**TASK GOAL:** Find each line in the items below that contains the string "height" and copy those lines. Capitalization matters.
==== DATA EXCERPTS
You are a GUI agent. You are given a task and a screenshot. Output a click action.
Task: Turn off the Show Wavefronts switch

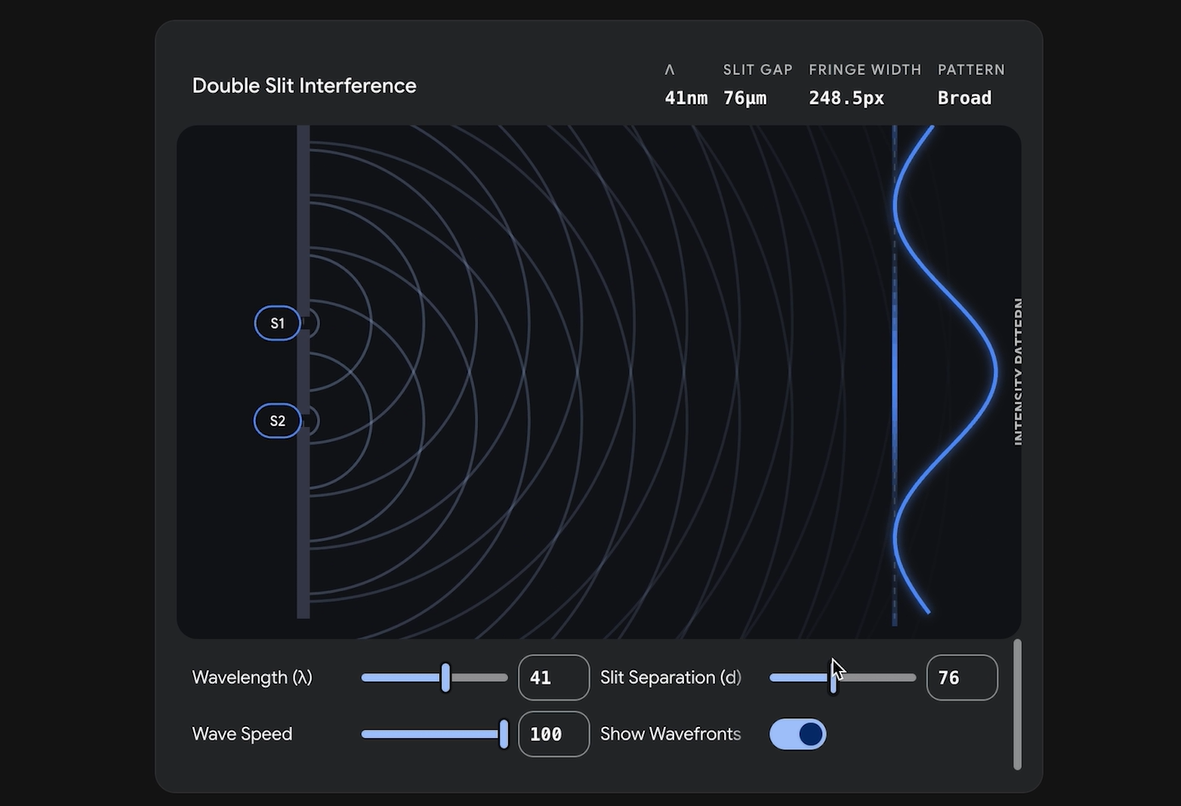point(797,734)
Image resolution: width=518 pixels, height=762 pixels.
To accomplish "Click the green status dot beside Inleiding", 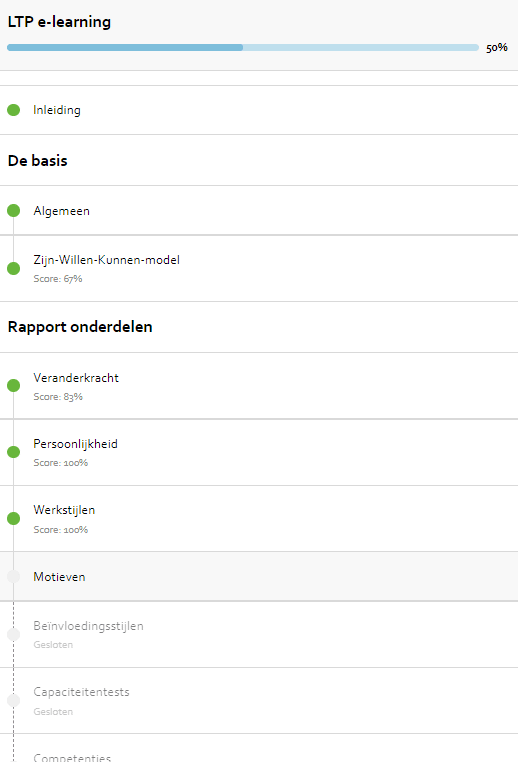I will pos(14,110).
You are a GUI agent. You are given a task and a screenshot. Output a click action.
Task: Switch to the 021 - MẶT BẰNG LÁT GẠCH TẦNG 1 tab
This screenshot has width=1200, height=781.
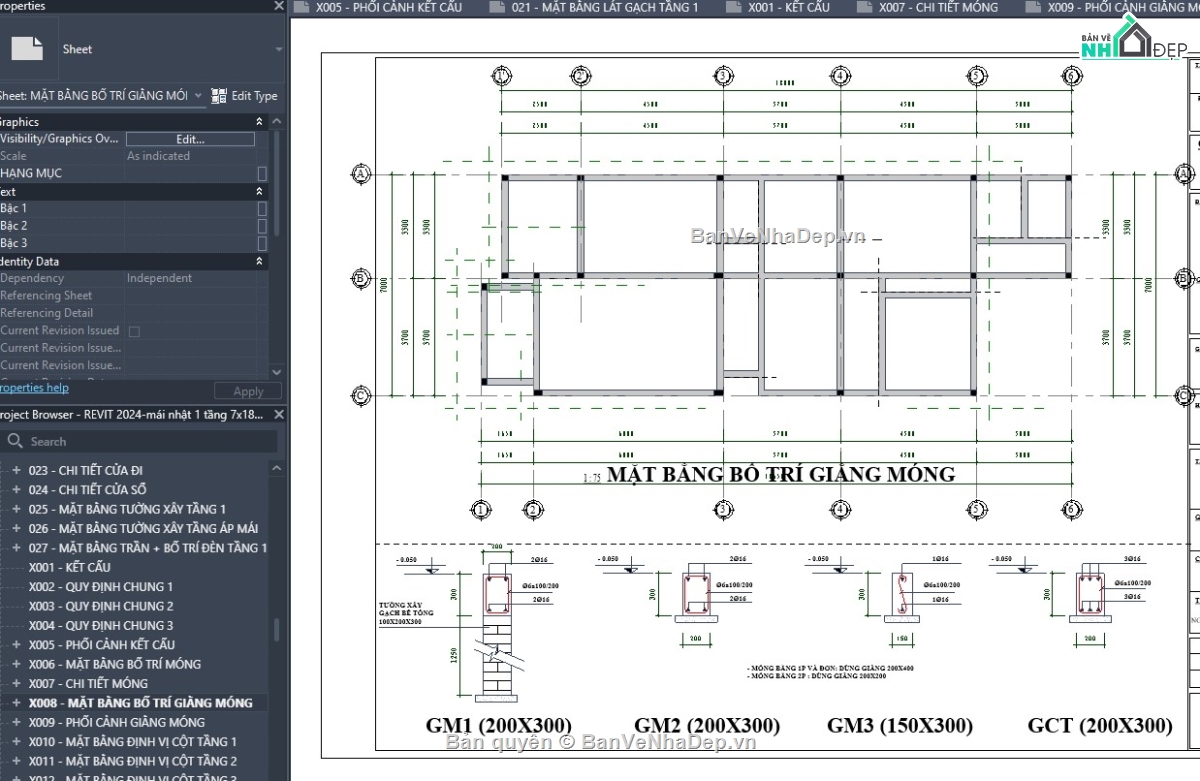click(597, 7)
========
**OUTPUT OF THE EXERCISE:**
Image resolution: width=518 pixels, height=762 pixels.
This screenshot has width=1200, height=781.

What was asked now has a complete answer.